O 8 de março, celebrado como Dia Internacional da Mulher, foi oficialmente instituído em 1975 pela Organização das Nações Unidas, no contexto do Ano Internacional da Mulher. A data, entretanto, possui raízes históricas mais profundas, ligadas a movimentos sociais e a episódios de mobilização feminina que marcaram o início do século XX.
Em 8 de março de 1917, em plena Primeira Guerra Mundial, milhares de mulheres russas foram às ruas com o lema “Pão e Paz”. Protestavam contra a fome, as duras condições de trabalho e o envio de seus maridos e filhos para a guerra. A manifestação desencadeou uma onda de greves que ajudaria a precipitar a Revolução Russa. O gesto daquelas mulheres ultrapassou as fronteiras do país e transformou-se em símbolo internacional da luta por direitos políticos, trabalhistas e civis.
Ao longo do século XX, o 8 de março consolidou-se como um marco de reivindicação por igualdade salarial, acesso à educação, participação política e respeito à dignidade feminina. Mais do que uma data comemorativa, tornou-se um momento de reflexão sobre as desigualdades persistentes entre homens e mulheres nas diversas sociedades.

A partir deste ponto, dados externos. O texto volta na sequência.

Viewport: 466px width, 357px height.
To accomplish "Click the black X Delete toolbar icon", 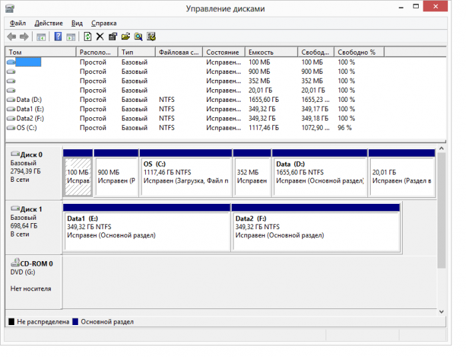I will click(100, 37).
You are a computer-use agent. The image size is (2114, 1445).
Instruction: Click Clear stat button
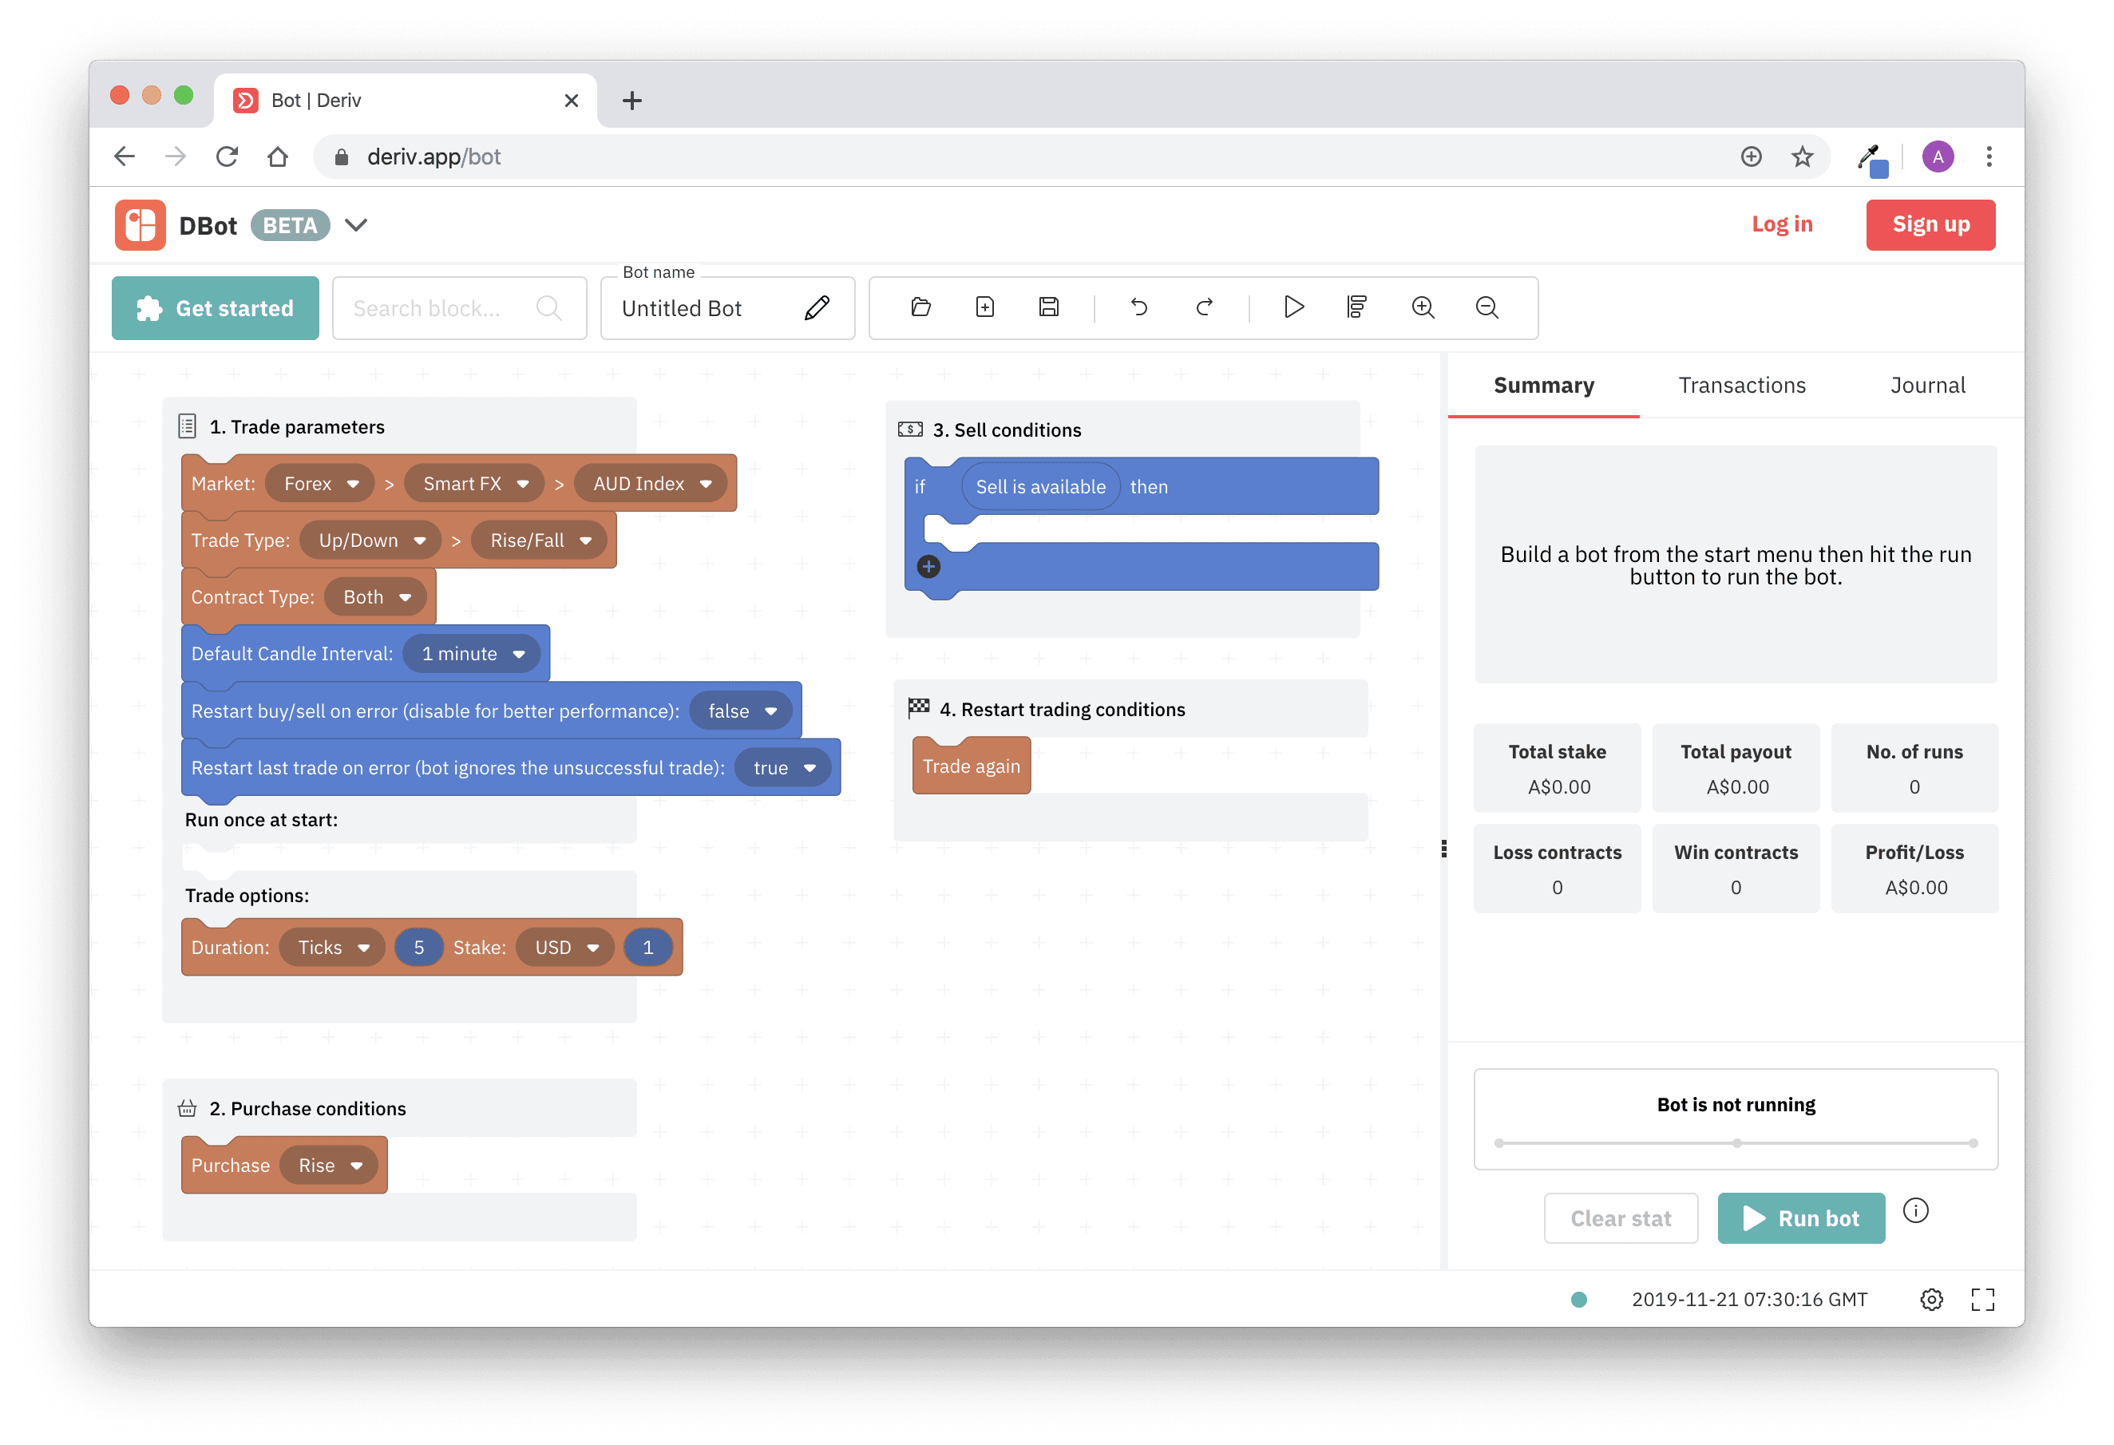(x=1621, y=1217)
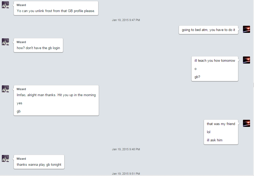Click the gb? line in the reply bubble
The image size is (254, 176).
coord(197,77)
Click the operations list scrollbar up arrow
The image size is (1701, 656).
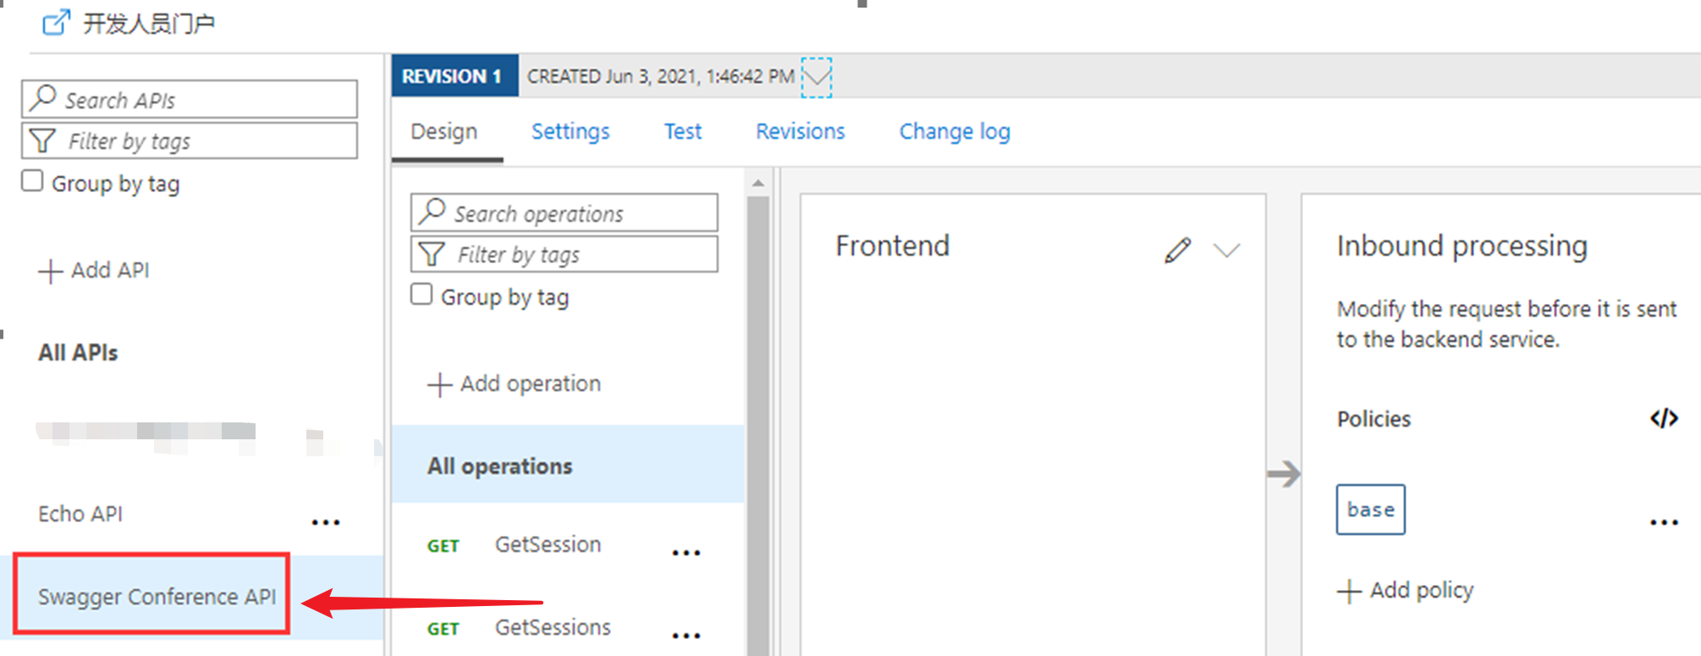click(x=757, y=182)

Apesar de avanços importantes, a realidade contemporânea revela que muitos desafios permanecem. A violência de gênero continua sendo um dos mais graves. Casos de assédio, feminicídio e, mais recentemente, episódios chocantes de estupros coletivos expõem uma cultura de violência que ainda atinge mulheres em diferentes espaços — nas ruas, no trabalho e até no ambiente doméstico. Esses crimes revelam não apenas falhas institucionais, mas também profundas distorções sociais e culturais que naturalizam a agressão e a desumanização.
Nesse contexto, o Dia Internacional da Mulher não pode ser reduzido a homenagens simbólicas ou gestos protocolares. Ele deve servir como alerta permanente para a necessidade de políticas públicas eficazes, educação para o respeito e responsabilização rigorosa dos agressores. Celebrar o 8 de março é, sobretudo, reafirmar o compromisso com uma sociedade em que mulheres possam viver com dignidade, segurança e igualdade.
Em última análise, o verdadeiro sentido da data está em lembrar que nenhuma sociedade pode se considerar plenamente civilizada enquanto metade de sua população ainda convive com medo, violência e discriminação.